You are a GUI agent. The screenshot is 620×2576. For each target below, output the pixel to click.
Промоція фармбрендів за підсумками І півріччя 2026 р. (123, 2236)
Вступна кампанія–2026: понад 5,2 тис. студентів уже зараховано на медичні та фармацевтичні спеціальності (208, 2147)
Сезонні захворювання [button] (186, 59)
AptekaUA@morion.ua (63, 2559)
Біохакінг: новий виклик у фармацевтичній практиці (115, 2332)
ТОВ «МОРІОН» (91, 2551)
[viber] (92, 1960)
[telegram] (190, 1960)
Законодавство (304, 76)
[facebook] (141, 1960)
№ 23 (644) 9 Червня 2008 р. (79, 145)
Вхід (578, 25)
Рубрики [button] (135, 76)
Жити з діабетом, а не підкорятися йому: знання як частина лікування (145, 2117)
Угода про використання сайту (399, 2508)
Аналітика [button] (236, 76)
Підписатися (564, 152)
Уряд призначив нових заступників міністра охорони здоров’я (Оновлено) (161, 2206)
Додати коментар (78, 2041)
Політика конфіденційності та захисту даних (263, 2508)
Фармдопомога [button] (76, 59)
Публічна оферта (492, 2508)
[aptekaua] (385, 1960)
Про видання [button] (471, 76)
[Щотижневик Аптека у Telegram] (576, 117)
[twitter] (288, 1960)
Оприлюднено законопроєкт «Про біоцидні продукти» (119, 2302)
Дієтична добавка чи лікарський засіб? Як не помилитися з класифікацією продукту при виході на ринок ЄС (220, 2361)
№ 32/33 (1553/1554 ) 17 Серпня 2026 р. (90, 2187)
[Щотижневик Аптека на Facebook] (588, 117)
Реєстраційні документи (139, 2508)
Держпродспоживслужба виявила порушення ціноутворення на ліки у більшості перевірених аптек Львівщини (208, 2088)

^^^^^^^^^^^^^^^^

◆ TASK DIRECTIONS ◆
Everything from the line with "[twitter] (288, 1960)" through the last line of the data above, please return word for word, and no other line.

◆ COMPLETED TASK ◆
[twitter] (288, 1960)
Оприлюднено законопроєкт «Про біоцидні продукти» (119, 2302)
Дієтична добавка чи лікарський засіб? Як не помилитися з класифікацією продукту при виході на ринок ЄС (220, 2361)
№ 32/33 (1553/1554 ) 17 Серпня 2026 р. (90, 2187)
[Щотижневик Аптека на Facebook] (588, 117)
Реєстраційні документи (139, 2508)
Держпродспоживслужба виявила порушення ціноутворення на ліки у більшості перевірених аптек Львівщини (208, 2088)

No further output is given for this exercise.